I no longer accept any more students.
Numerous PhD, MPhil and MSc students have enriched my research over the years, on topics varying from crosslingual study of text types using principal component analysis, to multidimensionality in concept representations, to automatic term extraction, to machine learning of template extraction rules, to design of onomasiological dictionaries and term banks, to improving software project management through ontology-driven text mining, to text simplification as assistive technology, to named entity recognition and opinion mining for Arabic, ...
The National Centre for Text Mining offers a rich text mining research environment. Academic staff there are primarily looking for research students interested in text mining topics, although would certainly welcome students interested in research in related areas of natural language processing.
They normally would expect research students to be computer literate and to be able to program, or at least to be at home with computational linguistic formalisms, natural language processing workflow frameworks, deep learning for natural language processing, etc., and, for PhD level study, to have previously studied some aspects of text mining or natural language processing.
If you are interested in being supervised by academic staff in NaCTeM for doctoral or MPhil research, please send them your research proposal. Please consult our information on how to apply for PhD or MPhil.
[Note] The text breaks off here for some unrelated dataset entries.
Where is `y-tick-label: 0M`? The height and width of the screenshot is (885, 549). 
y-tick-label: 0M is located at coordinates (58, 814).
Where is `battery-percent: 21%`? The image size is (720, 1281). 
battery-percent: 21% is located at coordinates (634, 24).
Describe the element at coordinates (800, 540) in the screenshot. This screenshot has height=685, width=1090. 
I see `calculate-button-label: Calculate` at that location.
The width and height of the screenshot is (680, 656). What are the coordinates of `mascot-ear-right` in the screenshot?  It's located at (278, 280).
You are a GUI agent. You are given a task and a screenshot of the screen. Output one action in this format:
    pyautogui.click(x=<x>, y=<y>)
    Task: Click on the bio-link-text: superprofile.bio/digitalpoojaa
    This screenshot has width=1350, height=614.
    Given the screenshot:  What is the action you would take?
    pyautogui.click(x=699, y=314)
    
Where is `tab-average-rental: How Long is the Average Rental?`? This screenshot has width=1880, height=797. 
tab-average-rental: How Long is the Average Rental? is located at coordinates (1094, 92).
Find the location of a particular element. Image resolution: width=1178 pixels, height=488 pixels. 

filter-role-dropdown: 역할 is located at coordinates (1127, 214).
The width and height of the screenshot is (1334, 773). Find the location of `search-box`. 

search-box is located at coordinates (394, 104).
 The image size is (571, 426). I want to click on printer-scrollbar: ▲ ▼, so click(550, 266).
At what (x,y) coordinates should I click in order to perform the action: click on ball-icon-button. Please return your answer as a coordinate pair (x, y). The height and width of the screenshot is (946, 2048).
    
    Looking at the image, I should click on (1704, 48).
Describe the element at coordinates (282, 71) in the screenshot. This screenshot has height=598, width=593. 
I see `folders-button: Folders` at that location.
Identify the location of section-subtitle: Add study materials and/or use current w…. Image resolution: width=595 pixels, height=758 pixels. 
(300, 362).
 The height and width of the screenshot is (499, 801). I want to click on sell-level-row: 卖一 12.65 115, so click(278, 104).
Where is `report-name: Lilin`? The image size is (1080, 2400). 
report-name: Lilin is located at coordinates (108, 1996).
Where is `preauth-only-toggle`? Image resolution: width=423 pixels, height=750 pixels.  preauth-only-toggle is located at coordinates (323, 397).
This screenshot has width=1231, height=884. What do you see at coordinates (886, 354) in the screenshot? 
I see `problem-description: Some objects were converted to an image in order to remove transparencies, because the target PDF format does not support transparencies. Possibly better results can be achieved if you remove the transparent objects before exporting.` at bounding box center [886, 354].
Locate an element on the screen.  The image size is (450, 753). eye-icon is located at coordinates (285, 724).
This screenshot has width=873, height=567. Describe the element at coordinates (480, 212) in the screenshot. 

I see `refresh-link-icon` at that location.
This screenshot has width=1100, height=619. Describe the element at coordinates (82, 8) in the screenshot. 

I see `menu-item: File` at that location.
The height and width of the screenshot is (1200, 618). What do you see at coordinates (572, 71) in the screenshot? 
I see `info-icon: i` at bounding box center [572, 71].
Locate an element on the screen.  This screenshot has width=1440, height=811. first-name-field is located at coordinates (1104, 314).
If you are interested in investigating text mining techniques, say, in relation to a specific application domain, such as biology, the social sciences, or the humanities, then do please contact them. We work very closely with colleagues in other domains, especially the three mentioned, and the text mining research environment here is very conducive to interdisciplinary and cross-disciplinary research.
Postgraduate taught MSc
The School of Computer Science has a number of taught MSc programmes in Advanced Computer Science. One of the major themes available within this programme is Making Sense of Complex Data, which includes a course unit on Text Mining.